Alumni News


Marianne Wolff’52, Alumni Editor, and Bonita Eaton Enochs, Editor

Sherman Bull is a new member of the board of directors of Staying Put in New Canaan, a Connecticut nonprofit that helps seniors live safely in their homes while remaining actively engaged in the community, even as they age and cope with decreased mobility.

See Return to Bard Hall for a reminiscence by Norbert Hirschhorn.

Harris Berman, dean of the Tufts University School of Medicine for 10 years, has retired. He is now dean emeritus, professor of medicine, and professor of public health and community medicine. He also served Tufts as vice dean of the medical school, dean of public health and professional degree programs, and chair of the Department of Public Health and Family Medicine. Before joining Tufts, he was a pioneer in the development of managed care in New England, serving as CEO of the Tufts Health Plan for 17 years. Harris will continue on a part-time basis with the University Advancement office at Tufts, fundraising for the university and the medical school.

See the 1994 class note about Jonathan Rosand for mention of J. Philip Kistler. 

Tom Delbanco received the John Phillips Memorial Award from the American College of Physicians in April during the college’s convocation ceremony in Los Angeles, where the ACP hosted its annual scientific conference. The award recognizes outstanding lifetime work in clinical medicine that has been innovative and/or had a regional or national impact. Tom is the John F. Keane & Family Professor of Medicine at Harvard Medical School and Beth Israel Deaconess Medical Center. He is one of the founders of the Society of General Internal Medicine, which he also served as president. He created one of the first primary care practice and teaching programs at an academic health center and in 1979 developed and led Harvard Medical School’s Faculty Development and Fellowship Program, which has prepared more than 300 general internists for academic careers. Tom and a colleague created OpenNotes, a movement that urges clinicians to invite patients to read the notes they write and to contribute to their medical records.

_Recorded information_

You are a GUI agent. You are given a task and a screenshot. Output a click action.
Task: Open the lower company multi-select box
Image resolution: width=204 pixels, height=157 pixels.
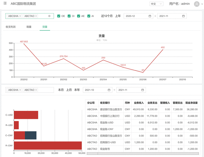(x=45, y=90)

==

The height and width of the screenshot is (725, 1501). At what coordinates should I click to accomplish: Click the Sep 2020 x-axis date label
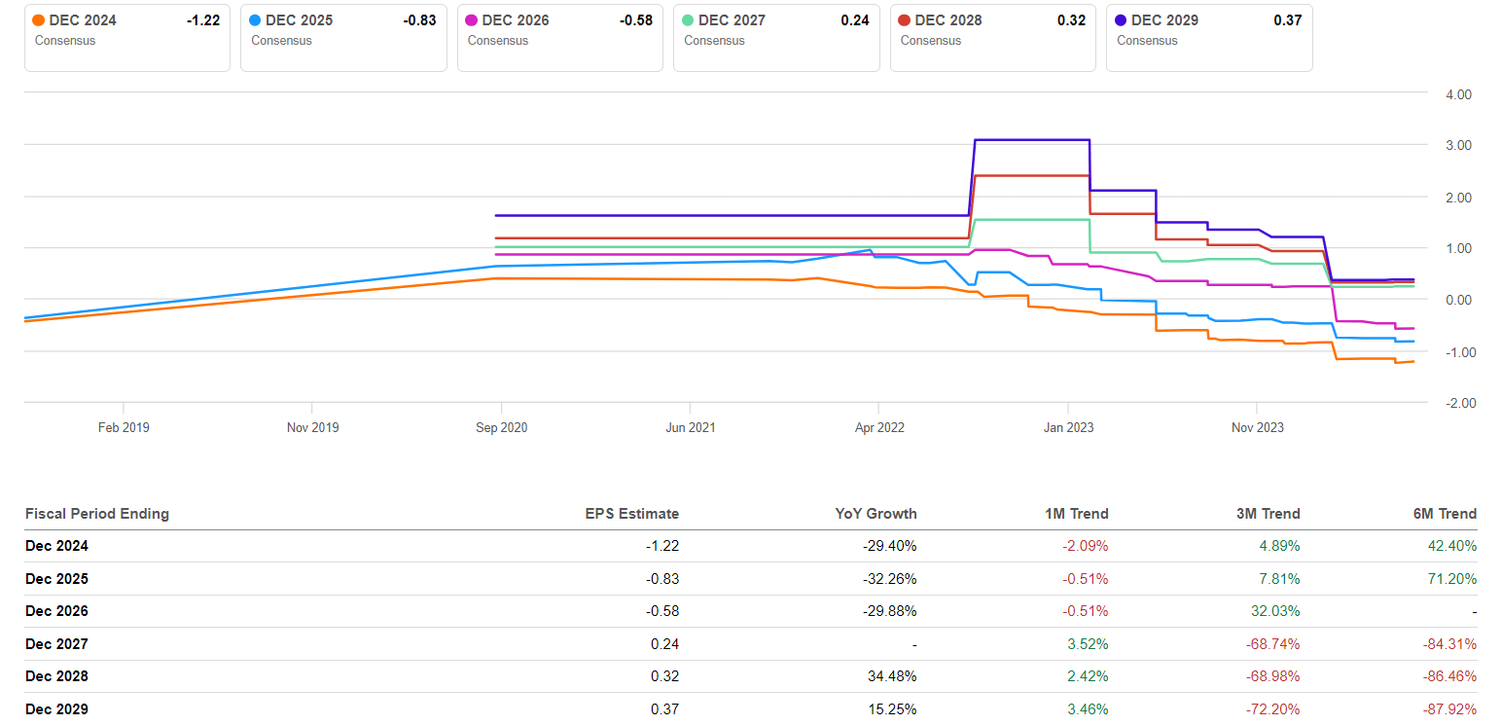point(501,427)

--

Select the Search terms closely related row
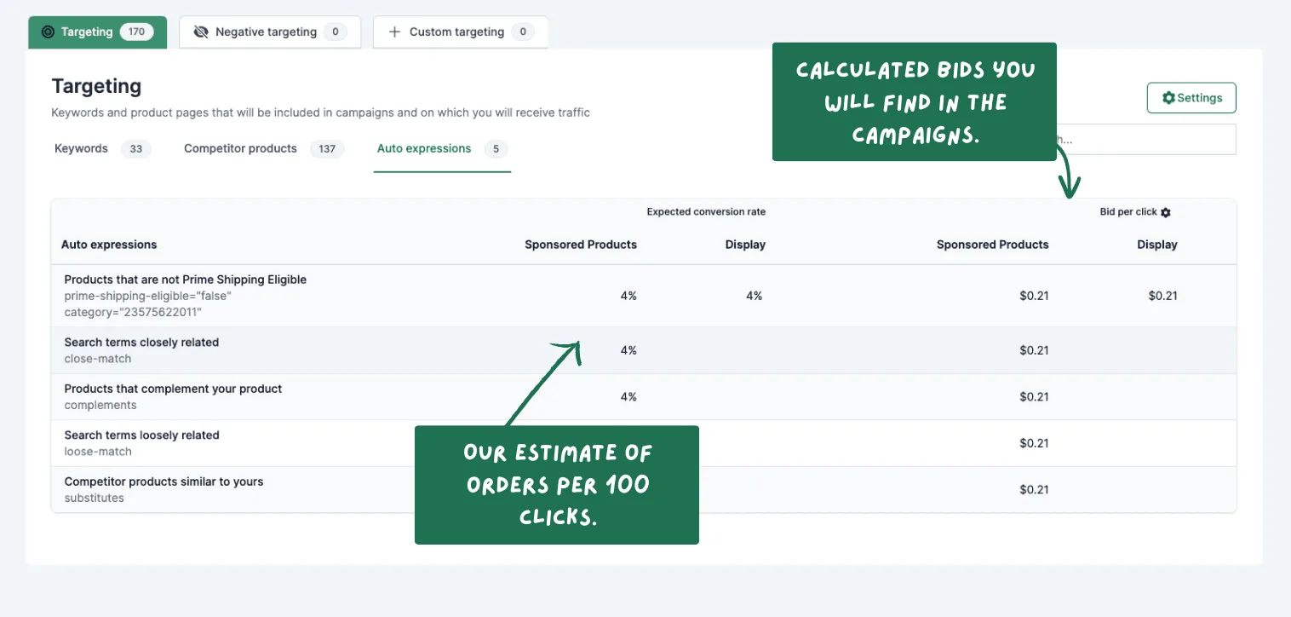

_Exercise tasks_
1) From the alumni news, list the titles Harris Berman now holds at Tufts after retiring as dean.
2) Please say whether each statement agrees with the alumni news, answering yes or no and quoting the deciding words: (a) Harris Berman led the Tufts Health Plan as CEO for 17 years. (b) Tom Delbanco received the John Phillips Memorial Award at a ceremony in Boston. (c) The Faculty Development and Fellowship Program has prepared fewer than 200 general internists for academic careers.

_Answers in order_
1)
- Dean emeritus
- Professor of medicine
- Professor of public health and community medicine

2)
(a) Yes: "serving as CEO of the Tufts Health Plan for 17 years"
(b) No: "during the college’s convocation ceremony in Los Angeles"
(c) No: "has prepared more than 300 general internists for academic careers"